Nur Kanada spielt da nicht mit. Trumps Versuche, das Land „zum geschätzten 51. Bundesstaat machen“, liefen nicht nur ins Leere, sie befeuerten eine Gegenbewegung: „Elbows up“, Ellbogen raus, rief man im ganzen Land, in Anlehnung an den Nationalsport Eishockey. Der Schlachtruf gegen Trump entflammte ein neues kanadisches Nationalbewusstsein – und katapultierte den Liberalen Mark Carney, der die darniederliegende Partei bei 18 Prozent von Justin Trudeau übernommen hatte, sogar in Richtung absoluter Mehrheit. Sein Opponent Pierre Poilievre hingegen hatte den Mini-Trump gegeben – und war kolossal gescheitert.

Der globale Richtungskampf ist also längst nicht entschieden. Auch wenn Trump über seinen Sohn Donald Jr. bei der Rumänien-Wahl vor Ort mitmischt, am Balkan Staaten von der EU abbringen und Grönland immer noch irgendwie vereinnahmen will: Kanada hat bewiesen, dass Trumps Weltumbau-Versuche auch zum Bumerang werden können.

Selbst in den USA bekommen er und sein „First Buddy“ Elon Musk das zuletzt immer öfter zu spüren.
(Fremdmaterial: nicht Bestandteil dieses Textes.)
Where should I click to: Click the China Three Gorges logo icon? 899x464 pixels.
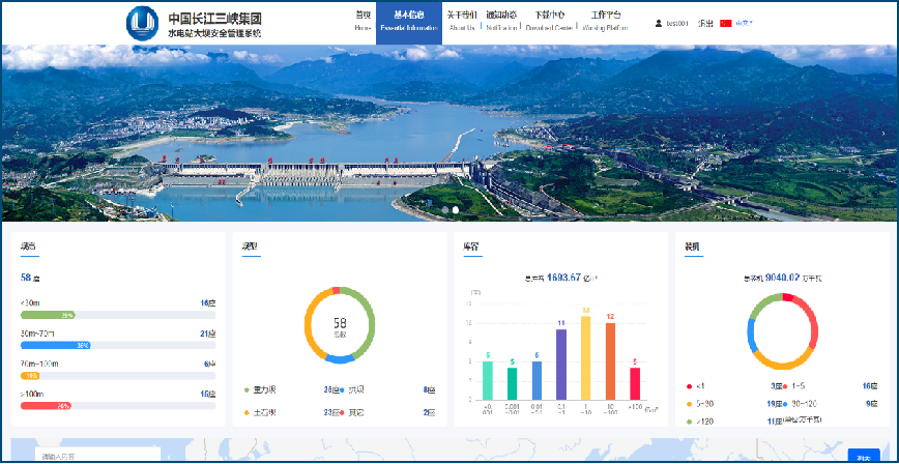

Gerichte kassieren regelmäßig seine illegalen Anweisungen – doch das geht im Dauerrauschen seiner Wortgewitter meist unter.

Auch wenn er uns das tagtäglich einzureden versucht: Donald Trump ist nicht allmächtig. Der Rest der Welt hat noch immer mehr Gewicht – und gelegentlich auch den längeren Atem.